Crude prices have continued to decline as evidence mounts that demand is being eroded. Brent crude dropped below $100 a barrel for the first time since April, to trade at about $98.50 a barrel at the end of the week. Brent has now dropped more than 20% from its recent peak above $124 a barrel last month.
US data from the Energy Information Administration showed that high prices for fuel and other essentials were having a clear impact on demand for gasoline. Product supplied, a measure of consumption, for gasoline in the week of July 8 was just 8.062 million barrels per day. That was the lowest weekly total since early January, and the lowest for the time of year since 1996. It was also the lower than consumption in the equivalent week of 2020, when measures to fight the Covid-19 pandemic were at their height.

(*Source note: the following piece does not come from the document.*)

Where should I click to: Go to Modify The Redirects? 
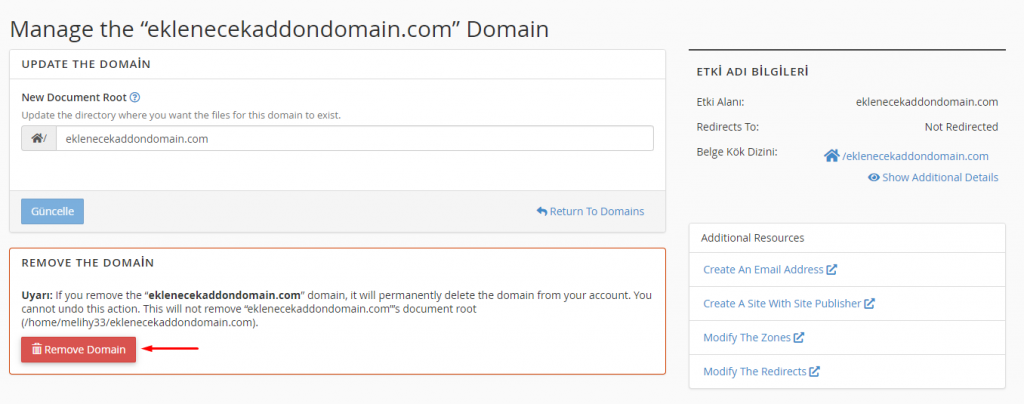coord(754,372)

Gasoline prices have been declining along with crude. New York Harbor RBOB gasoline front month futures this week dropped below $3.20 a gallon, pointing the way to further declines in retail prices. The average retail price of gasoline in the US on Thursday was $4.586 a gallon, according to the GasBuddy website. Average retail prices are now down below $4.15 a gallon in states including Texas, Georgia, Louisiana and South Carolina.

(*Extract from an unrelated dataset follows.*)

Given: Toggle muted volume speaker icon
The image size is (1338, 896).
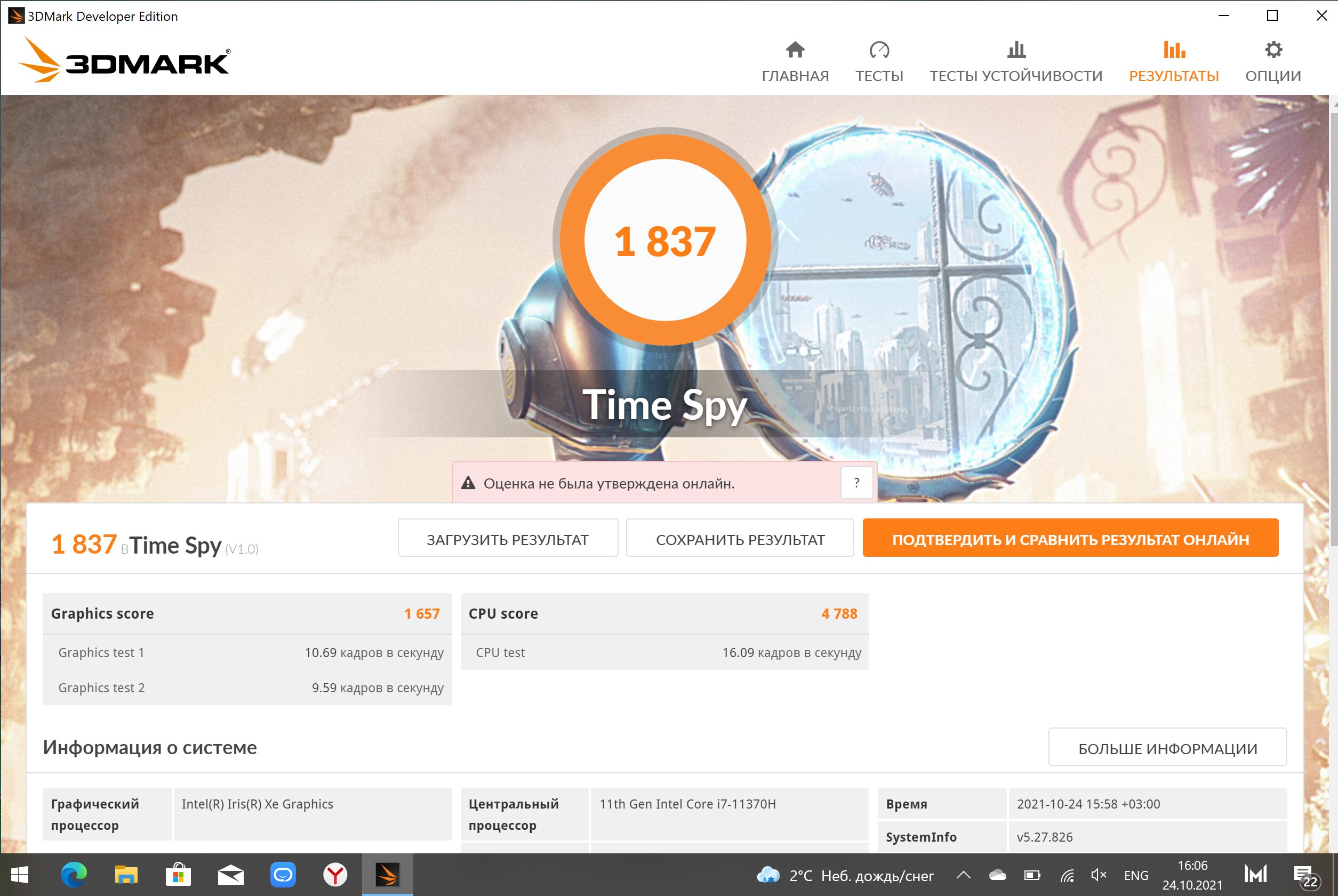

Julian Kettle — Have miners missed the boat to invest and get ahead of the energy transition?
Simon Flowers — What’s driving energy investors?

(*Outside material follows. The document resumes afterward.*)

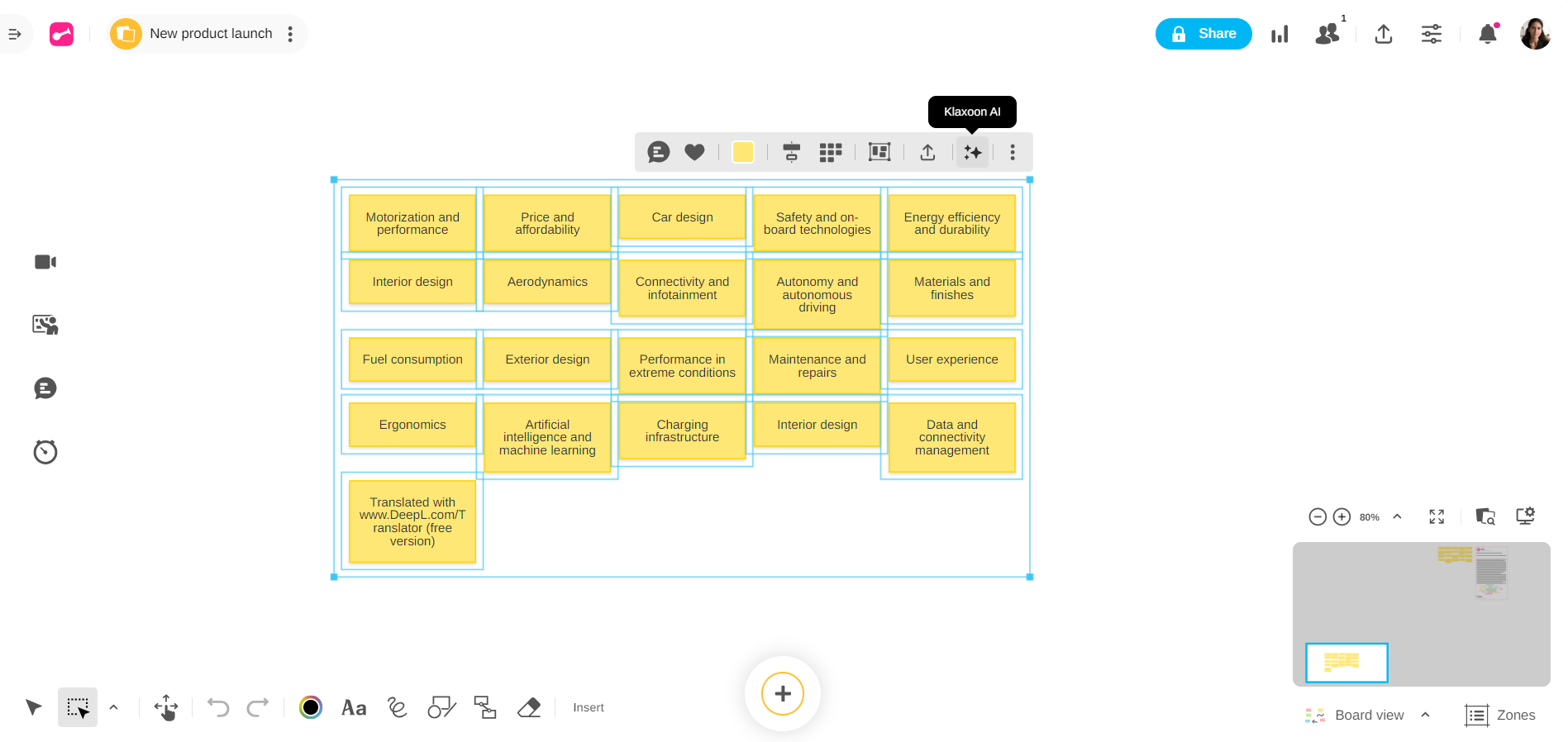Open more options in selection toolbar
Viewport: 1568px width, 742px height.
point(1013,152)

Gavin Thompson — Asia’s decarbonisation ambition isn’t matching reality
Leigh Collins — Methanol is winning the hydrogen shipping race as new studies highlight dangers of ammonia at sea
Sarah Brown — Coal is not making a comeback: Europe plans limited increase
Karen Elliott House — Saudi Arabia prepares to host a humbled Joe Biden
Roby Chavez — In Louisiana, orphan wells seen as an ‘accident waiting to happen’
Martin Sandbu — Why a price cap on Russian oil is a bad idea
Quote of the week
“For more than a year, leaders in Washington have ignored the serious concerns raised by myself and others about the rising cost of inflation. While Washington seems to now understand this reality, it is time for us to work together to get unnecessary spending under control, produce more energy at home and take more active and serious steps to address this record inflation that now poses a clear and present danger to our economy. No matter what spending aspirations some in Congress may have, it is clear to anyone who visits a grocery store or a gas station that we cannot add any more fuel to this inflation fire.” — After US consumer price inflation hit 9.1%, its fastest rate for more than 40 years, Senator Joe Manchin of West Virginia, a centrist Democrat, issued a statement setting out his conditions for supporting any fresh economic legislation. His call to “produce more energy at home” will be worth watching.
Chart of the week
This comes from a fascinating note by Wood Mackenzie’s Tra Ho, a senior research analyst in our Upstream Service for Southeast Asia, and Jamie Taylor, a senior product specialist for our Lens platform in the Asia-Pacific region. The note looks at the evolving exploration strategies of National Oil companies, explaining questions including how their discoveries differ from those of the US and European Majors. It also highlights the differences between NOCs from importing and exporting countries. As the report explains, “a decade from now, for every five barrels that importing countries’ NOCs produce, one will come from the fruit of exploration done in the past 10 years”. The chart shows the essential background: the ownership of discovered oil and gas resources around the world. The dominant position of the NOCs is obvious: they account for about two-thirds of remaining known resources. In fact, just seven NOCs from the Middle East, Russia and Venezuela between them control half of the world’s oil and gas resources.
Energy Pulse will now be taking a summer break for a few weeks. Many thanks for reading: I hope to see you all in September.